INSTRUCTIONS:
a – According to the article on Racine's Esther, on what date was the play first performed?
b – Write the next part of the article on Racine's Esther, picking up after its final sentence.

PASSAGE TO READ:
——————

Racine's sacred drama, written for the young ladies of Saint-Cyr, dramatizes the Book of Esther with choral odes drawn from the Psalms and a political allegory comparing Esther to Madame de Maintenon interceding before Louis XIV. The play's presentation of Esther's prayer before approaching Ahasuerus (drawn from the Septuagint additions to Esther) is one of the most beautiful scenes of intercessory prayer in classical French drama. Together with Athalie it established a tradition of biblical drama that influenced French religious theatre through the nineteenth century.

The Work

Esther was first performed on January 26, 1689, at the Maison Royale de Saint-Louis at Saint-Cyr - the educational institution founded by Madame de Maintenon for the daughters of impoverished noble families, under the patronage of Louis XIV. The play was the first of two biblical dramas Racine wrote for this institution; the second, Athalie, followed in 1691.

The play is in three acts and approximately 1,200 lines of alexandrine verse (considerably shorter than Racine's classical tragedies), following the unities of time, place, and action. It includes a chorus of young Israelite women whose odes draw extensively on the Psalms and constitute some of the finest sacred choral poetry in the French dramatic tradition. It was performed by the young women of Saint-Cyr themselves - young noblewomen playing the roles of Esther and her companions - before an audience of courtiers invited to Saint-Cyr.

The play received three private performances before the King and his court in 1689, to enormous enthusiasm. It was not staged publicly until after Racine's death in 1699.

——————

Records of locating words and elements:
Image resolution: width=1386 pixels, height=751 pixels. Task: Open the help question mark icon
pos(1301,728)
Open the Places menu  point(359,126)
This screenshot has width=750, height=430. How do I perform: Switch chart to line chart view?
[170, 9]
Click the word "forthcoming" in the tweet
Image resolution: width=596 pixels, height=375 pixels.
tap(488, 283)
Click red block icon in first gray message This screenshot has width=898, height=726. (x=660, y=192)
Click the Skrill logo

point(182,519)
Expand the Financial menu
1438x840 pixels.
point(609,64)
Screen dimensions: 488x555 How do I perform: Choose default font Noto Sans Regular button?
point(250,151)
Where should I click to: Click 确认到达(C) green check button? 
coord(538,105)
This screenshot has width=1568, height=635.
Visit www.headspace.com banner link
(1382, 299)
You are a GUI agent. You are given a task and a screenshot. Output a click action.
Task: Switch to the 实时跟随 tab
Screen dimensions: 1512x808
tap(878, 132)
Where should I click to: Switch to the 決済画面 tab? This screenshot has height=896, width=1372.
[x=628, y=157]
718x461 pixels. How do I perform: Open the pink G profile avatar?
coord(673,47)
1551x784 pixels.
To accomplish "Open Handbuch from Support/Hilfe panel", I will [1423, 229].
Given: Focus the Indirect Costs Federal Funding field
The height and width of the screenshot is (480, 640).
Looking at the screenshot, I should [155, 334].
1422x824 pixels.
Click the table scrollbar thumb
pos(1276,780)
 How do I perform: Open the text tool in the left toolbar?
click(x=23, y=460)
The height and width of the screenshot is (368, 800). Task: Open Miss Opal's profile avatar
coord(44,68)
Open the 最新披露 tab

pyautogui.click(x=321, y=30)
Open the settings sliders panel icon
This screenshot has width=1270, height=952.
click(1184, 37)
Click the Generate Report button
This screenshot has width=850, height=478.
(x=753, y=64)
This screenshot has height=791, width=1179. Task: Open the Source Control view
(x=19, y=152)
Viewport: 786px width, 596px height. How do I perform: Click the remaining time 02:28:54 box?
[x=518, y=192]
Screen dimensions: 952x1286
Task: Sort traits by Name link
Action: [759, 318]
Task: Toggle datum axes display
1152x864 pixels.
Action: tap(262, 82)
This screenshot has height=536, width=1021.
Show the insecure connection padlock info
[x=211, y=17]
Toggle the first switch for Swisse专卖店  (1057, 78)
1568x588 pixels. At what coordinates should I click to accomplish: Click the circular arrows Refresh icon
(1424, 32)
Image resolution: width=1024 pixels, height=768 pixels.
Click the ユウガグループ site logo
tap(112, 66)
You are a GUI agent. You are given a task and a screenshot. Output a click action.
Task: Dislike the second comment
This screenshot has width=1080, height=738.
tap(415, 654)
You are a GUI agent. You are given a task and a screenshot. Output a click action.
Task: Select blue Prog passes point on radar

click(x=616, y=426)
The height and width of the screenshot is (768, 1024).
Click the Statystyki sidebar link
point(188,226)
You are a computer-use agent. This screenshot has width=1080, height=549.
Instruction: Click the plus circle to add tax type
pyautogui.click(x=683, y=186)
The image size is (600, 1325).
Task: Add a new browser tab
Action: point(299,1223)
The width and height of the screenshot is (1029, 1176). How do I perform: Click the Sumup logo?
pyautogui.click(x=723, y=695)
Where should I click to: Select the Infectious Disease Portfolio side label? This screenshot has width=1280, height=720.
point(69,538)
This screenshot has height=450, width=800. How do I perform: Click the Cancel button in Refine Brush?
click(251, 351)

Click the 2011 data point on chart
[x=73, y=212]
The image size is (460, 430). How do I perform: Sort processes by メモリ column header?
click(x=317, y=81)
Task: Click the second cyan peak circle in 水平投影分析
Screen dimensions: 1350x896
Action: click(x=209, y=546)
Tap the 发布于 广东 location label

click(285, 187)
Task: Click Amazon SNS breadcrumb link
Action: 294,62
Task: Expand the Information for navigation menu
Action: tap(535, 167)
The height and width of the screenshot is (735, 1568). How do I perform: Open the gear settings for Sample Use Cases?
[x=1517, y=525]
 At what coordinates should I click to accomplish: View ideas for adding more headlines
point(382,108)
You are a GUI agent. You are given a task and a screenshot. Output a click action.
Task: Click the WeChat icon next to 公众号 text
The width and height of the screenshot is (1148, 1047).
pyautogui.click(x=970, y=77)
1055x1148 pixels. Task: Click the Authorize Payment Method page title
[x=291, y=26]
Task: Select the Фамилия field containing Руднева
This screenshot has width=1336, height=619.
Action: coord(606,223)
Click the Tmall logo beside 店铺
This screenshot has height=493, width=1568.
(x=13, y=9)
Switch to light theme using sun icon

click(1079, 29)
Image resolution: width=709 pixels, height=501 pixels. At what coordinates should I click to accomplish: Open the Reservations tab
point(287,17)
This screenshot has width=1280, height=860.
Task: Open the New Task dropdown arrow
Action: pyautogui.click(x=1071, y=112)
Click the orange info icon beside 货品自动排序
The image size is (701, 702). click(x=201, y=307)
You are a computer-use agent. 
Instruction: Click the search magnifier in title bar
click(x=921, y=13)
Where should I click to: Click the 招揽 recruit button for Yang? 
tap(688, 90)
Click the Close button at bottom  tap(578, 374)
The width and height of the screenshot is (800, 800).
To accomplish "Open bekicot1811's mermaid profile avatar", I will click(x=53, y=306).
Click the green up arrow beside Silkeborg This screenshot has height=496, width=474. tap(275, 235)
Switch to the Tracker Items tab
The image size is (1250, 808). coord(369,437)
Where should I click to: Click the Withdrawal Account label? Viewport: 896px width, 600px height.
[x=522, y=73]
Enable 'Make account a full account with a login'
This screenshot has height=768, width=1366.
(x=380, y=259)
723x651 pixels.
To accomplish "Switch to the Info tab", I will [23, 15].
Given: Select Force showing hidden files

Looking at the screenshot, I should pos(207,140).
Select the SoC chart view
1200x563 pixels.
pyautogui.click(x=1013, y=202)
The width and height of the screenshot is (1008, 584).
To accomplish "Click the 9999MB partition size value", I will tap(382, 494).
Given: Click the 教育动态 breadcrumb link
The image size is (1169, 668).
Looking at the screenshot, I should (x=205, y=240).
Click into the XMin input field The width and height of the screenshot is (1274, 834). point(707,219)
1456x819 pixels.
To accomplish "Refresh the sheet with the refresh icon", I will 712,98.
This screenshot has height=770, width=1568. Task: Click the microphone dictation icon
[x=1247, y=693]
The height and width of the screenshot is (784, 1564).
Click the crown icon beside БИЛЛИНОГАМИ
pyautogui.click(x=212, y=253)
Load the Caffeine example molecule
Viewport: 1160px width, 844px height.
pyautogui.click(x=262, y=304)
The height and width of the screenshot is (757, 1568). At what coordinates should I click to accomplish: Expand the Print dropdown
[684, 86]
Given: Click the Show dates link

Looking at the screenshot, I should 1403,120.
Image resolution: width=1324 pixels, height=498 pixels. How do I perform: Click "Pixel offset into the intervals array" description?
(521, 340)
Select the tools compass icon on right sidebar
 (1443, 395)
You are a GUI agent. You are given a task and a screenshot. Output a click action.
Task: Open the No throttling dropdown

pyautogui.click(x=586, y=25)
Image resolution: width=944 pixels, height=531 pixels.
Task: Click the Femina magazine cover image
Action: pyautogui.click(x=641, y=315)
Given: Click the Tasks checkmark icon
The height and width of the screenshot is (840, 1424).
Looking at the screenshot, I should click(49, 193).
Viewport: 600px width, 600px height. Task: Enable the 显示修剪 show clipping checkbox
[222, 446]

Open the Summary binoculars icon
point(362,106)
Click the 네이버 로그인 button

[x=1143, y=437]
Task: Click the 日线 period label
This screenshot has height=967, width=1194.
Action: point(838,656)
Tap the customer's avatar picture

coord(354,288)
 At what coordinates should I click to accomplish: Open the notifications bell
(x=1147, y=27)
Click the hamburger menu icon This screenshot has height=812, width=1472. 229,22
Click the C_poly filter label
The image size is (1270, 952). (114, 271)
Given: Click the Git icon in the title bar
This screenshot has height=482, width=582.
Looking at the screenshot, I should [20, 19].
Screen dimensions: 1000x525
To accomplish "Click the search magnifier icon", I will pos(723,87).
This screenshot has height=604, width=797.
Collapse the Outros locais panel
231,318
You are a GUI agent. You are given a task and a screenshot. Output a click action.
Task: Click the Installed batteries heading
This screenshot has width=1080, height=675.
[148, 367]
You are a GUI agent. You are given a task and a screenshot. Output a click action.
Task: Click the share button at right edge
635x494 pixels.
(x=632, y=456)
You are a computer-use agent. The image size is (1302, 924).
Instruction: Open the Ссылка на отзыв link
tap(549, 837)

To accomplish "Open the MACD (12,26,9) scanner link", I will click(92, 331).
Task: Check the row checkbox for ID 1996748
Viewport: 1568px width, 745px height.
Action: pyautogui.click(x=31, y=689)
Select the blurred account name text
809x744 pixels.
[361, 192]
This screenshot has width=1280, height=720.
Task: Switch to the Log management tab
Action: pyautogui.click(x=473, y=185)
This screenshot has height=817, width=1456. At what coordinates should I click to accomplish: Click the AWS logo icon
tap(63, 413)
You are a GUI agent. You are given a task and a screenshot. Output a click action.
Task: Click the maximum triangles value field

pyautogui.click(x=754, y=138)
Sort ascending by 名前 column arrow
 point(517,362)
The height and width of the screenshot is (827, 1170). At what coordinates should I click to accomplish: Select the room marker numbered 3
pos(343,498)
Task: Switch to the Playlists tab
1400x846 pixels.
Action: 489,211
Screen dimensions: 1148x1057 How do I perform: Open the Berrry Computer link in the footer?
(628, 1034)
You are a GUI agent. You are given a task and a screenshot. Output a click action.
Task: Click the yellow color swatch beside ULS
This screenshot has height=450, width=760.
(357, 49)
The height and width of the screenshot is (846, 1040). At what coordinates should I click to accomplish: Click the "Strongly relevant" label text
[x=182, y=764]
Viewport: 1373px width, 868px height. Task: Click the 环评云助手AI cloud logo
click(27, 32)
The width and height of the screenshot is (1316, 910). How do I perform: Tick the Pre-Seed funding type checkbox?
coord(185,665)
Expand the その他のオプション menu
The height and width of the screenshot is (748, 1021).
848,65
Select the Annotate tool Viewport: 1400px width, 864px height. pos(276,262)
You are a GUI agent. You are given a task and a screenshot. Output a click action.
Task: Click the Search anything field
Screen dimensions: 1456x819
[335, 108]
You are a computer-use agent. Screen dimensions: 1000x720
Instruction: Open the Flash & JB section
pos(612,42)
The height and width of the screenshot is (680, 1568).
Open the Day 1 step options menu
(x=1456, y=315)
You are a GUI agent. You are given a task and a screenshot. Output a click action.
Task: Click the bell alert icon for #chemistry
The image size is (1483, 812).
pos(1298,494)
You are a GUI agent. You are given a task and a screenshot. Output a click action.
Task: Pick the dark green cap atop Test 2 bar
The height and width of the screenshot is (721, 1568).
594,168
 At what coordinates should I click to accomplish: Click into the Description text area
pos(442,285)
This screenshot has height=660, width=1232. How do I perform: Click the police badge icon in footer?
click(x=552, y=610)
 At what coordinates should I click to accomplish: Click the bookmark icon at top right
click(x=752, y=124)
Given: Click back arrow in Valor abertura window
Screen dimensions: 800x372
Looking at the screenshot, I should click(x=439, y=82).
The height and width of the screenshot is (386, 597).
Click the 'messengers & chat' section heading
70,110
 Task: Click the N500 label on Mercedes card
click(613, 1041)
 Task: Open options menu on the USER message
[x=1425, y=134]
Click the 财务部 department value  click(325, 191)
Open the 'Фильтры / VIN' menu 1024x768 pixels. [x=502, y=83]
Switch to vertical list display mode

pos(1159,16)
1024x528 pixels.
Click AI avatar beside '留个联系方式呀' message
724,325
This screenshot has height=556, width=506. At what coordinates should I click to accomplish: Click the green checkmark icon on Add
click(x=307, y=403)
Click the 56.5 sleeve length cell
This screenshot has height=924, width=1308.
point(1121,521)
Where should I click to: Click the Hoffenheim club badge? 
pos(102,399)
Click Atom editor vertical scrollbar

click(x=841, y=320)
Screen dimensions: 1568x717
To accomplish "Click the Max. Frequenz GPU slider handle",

——————

EXPECTED RESULTS:
a – January 26, 1689

b –
Biblical Engagement

Esther 4:16 ('Go, gather together all the Jews that are present in Shushan, and fast ye for me, and neither eat nor drink three days, night or day: I also and my maidens will fast likewise; and so will I go in unto the king, which is not according to the law: and if I perish, I perish') is the turning point of the Book of Esther and the theological and dramatic center of Racine's play. Esther's resolution - to approach the king unsummoned, at risk of death, on behalf of her people - is the act of courageous intercession that the play dramatizes. Her 'if I perish, I perish' is among the most celebrated expressions of willing self-sacrifice in the Hebrew Bible, and Racine renders it in French verse with appropriate solemnity.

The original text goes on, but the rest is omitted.